### DATA ENTRIES ###

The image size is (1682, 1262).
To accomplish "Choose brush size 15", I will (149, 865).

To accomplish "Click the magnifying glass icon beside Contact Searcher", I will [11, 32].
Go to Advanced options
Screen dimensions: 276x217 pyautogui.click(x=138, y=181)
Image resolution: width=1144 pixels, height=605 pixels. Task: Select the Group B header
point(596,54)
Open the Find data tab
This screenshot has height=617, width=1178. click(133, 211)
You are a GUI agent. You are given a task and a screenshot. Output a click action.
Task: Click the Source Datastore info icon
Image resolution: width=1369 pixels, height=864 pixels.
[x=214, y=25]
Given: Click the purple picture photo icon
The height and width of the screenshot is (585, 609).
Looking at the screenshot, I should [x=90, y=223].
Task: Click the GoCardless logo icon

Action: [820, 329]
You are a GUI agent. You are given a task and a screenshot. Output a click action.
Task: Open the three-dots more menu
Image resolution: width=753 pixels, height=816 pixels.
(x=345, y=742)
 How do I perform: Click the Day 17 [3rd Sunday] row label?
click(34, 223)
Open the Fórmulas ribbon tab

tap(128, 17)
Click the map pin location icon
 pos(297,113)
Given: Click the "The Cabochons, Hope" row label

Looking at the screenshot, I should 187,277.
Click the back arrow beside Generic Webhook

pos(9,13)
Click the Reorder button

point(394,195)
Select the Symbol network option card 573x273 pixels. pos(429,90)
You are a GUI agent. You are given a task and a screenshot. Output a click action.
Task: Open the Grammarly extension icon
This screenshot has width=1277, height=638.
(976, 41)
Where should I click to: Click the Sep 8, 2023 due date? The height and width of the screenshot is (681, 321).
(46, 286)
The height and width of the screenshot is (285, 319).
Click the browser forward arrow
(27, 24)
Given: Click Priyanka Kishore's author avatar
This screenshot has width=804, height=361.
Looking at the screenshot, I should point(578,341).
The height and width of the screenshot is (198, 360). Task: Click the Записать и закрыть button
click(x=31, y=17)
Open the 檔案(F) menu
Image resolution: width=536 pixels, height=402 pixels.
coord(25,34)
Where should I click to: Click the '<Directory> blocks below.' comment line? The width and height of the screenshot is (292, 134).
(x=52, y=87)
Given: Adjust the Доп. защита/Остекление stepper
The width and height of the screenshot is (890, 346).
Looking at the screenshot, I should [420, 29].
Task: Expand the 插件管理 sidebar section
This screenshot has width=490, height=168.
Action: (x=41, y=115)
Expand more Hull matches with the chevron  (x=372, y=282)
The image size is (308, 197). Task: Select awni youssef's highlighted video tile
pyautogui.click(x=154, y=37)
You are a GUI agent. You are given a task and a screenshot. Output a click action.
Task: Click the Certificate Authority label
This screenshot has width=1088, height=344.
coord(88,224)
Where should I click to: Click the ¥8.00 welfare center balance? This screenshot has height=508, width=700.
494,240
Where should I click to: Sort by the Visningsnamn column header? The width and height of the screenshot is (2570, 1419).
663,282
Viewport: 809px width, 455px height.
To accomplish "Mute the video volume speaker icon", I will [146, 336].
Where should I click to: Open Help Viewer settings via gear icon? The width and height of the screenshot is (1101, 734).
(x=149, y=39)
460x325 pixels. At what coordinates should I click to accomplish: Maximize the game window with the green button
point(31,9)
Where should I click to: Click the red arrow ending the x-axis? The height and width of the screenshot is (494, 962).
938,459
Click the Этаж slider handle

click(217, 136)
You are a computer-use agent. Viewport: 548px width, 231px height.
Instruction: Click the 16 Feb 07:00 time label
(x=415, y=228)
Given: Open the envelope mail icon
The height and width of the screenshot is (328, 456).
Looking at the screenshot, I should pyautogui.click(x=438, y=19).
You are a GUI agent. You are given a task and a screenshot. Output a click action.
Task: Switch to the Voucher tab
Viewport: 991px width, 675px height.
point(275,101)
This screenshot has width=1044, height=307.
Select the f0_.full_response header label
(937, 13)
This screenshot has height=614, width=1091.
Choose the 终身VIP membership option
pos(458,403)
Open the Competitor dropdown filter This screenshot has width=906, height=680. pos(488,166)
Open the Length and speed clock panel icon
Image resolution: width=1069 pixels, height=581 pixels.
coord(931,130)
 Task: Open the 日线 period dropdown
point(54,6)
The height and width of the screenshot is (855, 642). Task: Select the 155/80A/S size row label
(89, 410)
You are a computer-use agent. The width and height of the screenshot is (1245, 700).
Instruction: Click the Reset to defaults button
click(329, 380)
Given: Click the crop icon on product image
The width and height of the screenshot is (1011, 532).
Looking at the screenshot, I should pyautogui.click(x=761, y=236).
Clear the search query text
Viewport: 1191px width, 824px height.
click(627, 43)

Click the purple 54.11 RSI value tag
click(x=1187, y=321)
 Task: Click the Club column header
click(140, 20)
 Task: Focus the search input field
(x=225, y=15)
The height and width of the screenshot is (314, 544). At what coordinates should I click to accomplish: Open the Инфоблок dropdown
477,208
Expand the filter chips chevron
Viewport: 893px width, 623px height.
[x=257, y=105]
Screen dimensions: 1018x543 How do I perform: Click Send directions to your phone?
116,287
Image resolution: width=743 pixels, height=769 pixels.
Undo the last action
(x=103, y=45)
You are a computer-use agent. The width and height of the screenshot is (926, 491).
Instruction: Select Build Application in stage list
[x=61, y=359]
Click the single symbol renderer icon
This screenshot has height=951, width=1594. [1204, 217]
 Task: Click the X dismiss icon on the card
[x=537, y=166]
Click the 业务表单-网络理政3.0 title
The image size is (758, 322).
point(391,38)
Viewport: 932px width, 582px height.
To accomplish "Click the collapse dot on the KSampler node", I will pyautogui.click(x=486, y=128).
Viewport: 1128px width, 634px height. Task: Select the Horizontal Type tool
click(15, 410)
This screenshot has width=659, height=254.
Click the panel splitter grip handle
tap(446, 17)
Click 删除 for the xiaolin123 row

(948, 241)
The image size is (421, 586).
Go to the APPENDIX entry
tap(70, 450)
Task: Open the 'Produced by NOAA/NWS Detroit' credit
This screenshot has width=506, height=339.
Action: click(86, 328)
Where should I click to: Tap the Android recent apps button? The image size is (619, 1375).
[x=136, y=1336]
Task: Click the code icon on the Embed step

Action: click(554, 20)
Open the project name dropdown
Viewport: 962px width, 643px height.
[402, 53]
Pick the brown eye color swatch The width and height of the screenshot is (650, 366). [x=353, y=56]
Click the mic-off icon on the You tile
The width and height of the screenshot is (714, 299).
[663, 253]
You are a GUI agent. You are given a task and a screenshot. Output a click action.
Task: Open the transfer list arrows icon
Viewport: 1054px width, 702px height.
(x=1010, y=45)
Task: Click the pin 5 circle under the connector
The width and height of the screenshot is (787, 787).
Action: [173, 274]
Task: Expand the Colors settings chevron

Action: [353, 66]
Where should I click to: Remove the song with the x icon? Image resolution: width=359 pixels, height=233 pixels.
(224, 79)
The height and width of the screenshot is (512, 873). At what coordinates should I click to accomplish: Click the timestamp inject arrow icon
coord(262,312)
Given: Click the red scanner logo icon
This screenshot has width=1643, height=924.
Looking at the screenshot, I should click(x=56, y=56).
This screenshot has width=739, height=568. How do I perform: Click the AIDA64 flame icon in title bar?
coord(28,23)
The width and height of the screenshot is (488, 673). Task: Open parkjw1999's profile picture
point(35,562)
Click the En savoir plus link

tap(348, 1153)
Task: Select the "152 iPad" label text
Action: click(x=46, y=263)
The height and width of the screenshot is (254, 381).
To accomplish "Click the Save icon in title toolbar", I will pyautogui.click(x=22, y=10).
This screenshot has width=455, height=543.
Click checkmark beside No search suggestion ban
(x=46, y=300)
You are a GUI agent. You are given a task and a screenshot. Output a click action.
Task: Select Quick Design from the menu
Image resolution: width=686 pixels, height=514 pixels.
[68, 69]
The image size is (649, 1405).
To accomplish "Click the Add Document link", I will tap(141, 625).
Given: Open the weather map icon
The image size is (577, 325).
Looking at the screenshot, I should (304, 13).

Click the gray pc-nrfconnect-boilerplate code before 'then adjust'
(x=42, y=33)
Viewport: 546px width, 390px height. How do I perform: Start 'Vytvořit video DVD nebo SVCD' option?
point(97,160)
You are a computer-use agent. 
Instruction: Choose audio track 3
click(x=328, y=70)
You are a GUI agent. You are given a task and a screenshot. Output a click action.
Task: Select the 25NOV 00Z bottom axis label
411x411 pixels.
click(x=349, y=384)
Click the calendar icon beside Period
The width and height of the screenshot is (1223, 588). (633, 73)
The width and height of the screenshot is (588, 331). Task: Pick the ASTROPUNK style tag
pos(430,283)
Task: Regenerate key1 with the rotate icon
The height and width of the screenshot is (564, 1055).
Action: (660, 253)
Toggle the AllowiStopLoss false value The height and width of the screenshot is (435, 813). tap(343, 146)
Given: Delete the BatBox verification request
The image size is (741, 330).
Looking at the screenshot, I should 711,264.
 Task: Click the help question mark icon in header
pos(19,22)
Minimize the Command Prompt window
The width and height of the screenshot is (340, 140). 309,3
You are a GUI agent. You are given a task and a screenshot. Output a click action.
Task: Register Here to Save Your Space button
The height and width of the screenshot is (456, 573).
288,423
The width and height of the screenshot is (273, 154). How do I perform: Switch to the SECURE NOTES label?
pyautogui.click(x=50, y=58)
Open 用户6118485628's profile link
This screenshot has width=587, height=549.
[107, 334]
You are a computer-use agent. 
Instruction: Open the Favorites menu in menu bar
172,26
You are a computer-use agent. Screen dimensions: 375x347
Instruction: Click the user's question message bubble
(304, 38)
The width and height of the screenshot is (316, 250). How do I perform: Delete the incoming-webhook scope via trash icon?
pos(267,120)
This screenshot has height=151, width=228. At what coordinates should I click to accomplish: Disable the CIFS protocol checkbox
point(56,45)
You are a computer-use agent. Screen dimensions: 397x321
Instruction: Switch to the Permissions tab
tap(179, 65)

###

PROBLEM TO SOLVE:
Lay out the lines of the items as a JSON list of strings, one string per line and no blank lines, starting at the line that contains "The width and height of the screenshot is (273, 154)." and ending at the last line of the items.

EXPECTED OUTPUT:
[
  "The width and height of the screenshot is (273, 154). How do I perform: Switch to the SECURE NOTES label?",
  "pyautogui.click(x=50, y=58)",
  "Open 用户6118485628's profile link",
  "This screenshot has width=587, height=549.",
  "[107, 334]",
  "You are a computer-use agent. ",
  "Instruction: Open the Favorites menu in menu bar",
  "172,26",
  "You are a computer-use agent. Screen dimensions: 375x347",
  "Instruction: Click the user's question message bubble",
  "(304, 38)",
  "The width and height of the screenshot is (316, 250). How do I perform: Delete the incoming-webhook scope via trash icon?",
  "pos(267,120)",
  "This screenshot has height=151, width=228. At what coordinates should I click to accomplish: Disable the CIFS protocol checkbox",
  "point(56,45)",
  "You are a computer-use agent. Screen dimensions: 397x321",
  "Instruction: Switch to the Permissions tab",
  "tap(179, 65)"
]